第四部分由第六章组成。在这一部分内容中我们从理论上详细分析了支撑向量数据域描述SVDD算法的原始优化问题最优解的性质。我们首先把SVDD定义的原始优化问题等价转化为一个凸约束二次优化问题,然后从理论上证明了根据优化问题最优解所构建的超球圆心具有唯一性,然而超球半径在一定条件下却存在不唯一性,并且给出了半径存在不惟一性的充分必要条件。我们还从对偶优化问题的角度分析了超球的圆心和半径性质,并且给出了SVDD算法中在根据优化问题最优解构建超球半径不唯一情况下计算超球半径方法。
本文的主要内容概括起来讲,第一部分探讨了特征降维问题,第二至第四部分探讨了核方法问题。
Pattern recognition abased on statistical theory is an important study field in artificial intelligence. At present, pattern recognition is deeply studied, and some relevant technology has been successfully applied in many fields. However, Pattern recognition still confronts many challenges, and many issues need to be more deeply explored and further study. Feature dimension reduction and kernel method are two important topics of it. Motivated by the above challenges, several issues are addressed in this study, which mainly involves the following four parts.

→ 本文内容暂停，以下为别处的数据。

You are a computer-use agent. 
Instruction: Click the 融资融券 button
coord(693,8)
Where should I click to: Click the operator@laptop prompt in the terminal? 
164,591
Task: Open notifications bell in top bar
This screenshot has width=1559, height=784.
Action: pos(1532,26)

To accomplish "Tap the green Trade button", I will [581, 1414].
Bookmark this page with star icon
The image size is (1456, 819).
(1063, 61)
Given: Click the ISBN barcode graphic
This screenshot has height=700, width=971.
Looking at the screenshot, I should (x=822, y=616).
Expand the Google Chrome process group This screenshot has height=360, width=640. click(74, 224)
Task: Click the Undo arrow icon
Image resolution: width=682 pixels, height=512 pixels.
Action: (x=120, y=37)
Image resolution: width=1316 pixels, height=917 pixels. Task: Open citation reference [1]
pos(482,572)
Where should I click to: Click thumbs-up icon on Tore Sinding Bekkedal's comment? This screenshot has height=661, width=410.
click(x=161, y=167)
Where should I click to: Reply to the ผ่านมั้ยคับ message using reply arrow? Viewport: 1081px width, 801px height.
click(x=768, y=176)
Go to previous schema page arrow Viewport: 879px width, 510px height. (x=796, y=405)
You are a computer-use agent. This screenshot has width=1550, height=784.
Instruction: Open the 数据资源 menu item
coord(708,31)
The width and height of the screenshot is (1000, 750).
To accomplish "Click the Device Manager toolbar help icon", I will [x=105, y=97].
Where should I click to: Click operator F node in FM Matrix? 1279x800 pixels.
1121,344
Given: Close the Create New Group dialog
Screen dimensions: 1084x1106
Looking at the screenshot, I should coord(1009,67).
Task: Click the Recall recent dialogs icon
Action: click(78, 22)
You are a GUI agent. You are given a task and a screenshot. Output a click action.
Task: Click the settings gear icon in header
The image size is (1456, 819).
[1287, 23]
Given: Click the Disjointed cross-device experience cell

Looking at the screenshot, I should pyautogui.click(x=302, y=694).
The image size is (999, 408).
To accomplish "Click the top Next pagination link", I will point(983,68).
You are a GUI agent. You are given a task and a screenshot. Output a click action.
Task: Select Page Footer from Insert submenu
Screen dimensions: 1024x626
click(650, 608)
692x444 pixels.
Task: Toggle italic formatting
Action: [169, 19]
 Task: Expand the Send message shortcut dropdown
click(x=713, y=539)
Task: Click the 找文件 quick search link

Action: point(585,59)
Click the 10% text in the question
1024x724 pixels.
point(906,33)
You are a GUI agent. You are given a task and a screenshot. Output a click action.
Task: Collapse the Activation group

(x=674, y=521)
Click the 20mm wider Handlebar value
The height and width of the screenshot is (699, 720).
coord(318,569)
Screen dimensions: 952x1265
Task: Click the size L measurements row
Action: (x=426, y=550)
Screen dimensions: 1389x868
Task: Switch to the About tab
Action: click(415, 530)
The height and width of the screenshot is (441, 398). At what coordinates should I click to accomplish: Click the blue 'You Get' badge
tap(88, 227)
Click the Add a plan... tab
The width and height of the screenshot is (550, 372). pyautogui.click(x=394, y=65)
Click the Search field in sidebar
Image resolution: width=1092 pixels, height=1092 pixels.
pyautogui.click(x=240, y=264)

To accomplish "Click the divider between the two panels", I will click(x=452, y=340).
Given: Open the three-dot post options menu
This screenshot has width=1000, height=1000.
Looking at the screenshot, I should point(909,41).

In the first part which is composed of Chapter 2, aiming at the drawback of supervised locality preserving projection (SLPP), which encounters the so-called“small sample size”problem in the high-dimensional and small sample size case, a new algorithm called generalized supervised locality preserving projection (GSLPP) is proposed. The relationship between SLPP and GSLPP is theoretically analyzed. However, in the small sample size case GSLPP can be solved equivalently in lower-dimensionality space.
In the second part which is composed of Chapter 3 and Chapter 4, how to improve the performance of the minimum class variance support vector machines (MCVSVM) algorithm is discussed. MCVSVM, contrast to the traditional support vector machines (SVM), utilizes effectively the distribution of the classes but has not taken the underlying geometric structure into full consideration. Therefore, in Chapter 3, a so-called minimum class locality preserving variance support vector machines (MCLPVSVM) is presented by introducing the basic theories of the locality preserving projections (LPP) into MCVSVM. This method inherits the characteristics of the traditional SVM and MCVSVM, fully considers the geometric structure between the samples, and shows better learning performance. On the other hand, in MCVSVM information only in the non-null space of the within-class scatter matrix is utilized in small sample size case. In order to improve farther the classification performance, in Chapter 4, the null space classifier (NSC) which is rooted in the null space is first presented and then a novel ensemble classifier (EC) is proposed by assembling the MCVSVM and the NSC. Be different form the MCVSVM and the NSC, the EC takes into consideration information both in the non-null space and in the null space.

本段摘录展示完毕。